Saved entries
BEGIN

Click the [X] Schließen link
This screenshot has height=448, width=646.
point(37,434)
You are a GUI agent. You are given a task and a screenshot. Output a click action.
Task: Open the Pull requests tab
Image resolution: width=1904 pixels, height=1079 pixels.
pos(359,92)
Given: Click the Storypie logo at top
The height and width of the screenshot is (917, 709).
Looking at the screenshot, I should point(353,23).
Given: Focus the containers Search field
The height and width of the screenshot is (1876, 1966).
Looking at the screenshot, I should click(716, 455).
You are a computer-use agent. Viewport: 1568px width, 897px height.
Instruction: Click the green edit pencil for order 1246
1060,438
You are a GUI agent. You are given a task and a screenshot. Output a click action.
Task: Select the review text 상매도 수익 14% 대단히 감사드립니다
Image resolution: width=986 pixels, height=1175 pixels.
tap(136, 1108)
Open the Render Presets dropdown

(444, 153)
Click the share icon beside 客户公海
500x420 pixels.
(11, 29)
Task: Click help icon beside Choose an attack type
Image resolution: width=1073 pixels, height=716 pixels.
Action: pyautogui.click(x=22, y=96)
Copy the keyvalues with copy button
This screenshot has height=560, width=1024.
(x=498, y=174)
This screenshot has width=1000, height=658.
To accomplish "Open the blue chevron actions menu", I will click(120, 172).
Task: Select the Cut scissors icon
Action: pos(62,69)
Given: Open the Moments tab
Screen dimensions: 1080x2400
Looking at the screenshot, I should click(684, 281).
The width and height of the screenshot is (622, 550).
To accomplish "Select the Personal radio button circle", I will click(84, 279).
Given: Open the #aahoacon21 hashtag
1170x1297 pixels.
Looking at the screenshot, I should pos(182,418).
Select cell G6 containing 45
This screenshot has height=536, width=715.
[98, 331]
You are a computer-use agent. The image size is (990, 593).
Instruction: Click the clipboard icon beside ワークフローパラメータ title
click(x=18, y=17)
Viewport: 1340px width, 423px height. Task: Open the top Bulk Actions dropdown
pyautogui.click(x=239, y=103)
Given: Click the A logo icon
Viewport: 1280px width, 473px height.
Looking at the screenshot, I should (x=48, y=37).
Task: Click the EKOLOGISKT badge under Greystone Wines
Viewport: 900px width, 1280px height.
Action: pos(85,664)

END

__Exercise directions__
What you give back should be exactly the lines of the data above from the line with "This screenshot has height=560, width=1024." through the line with "Given: Open the Moments tab", both of those included, and nothing more.

__Task output__
This screenshot has height=560, width=1024.
(x=498, y=174)
This screenshot has width=1000, height=658.
To accomplish "Open the blue chevron actions menu", I will click(120, 172).
Task: Select the Cut scissors icon
Action: pos(62,69)
Given: Open the Moments tab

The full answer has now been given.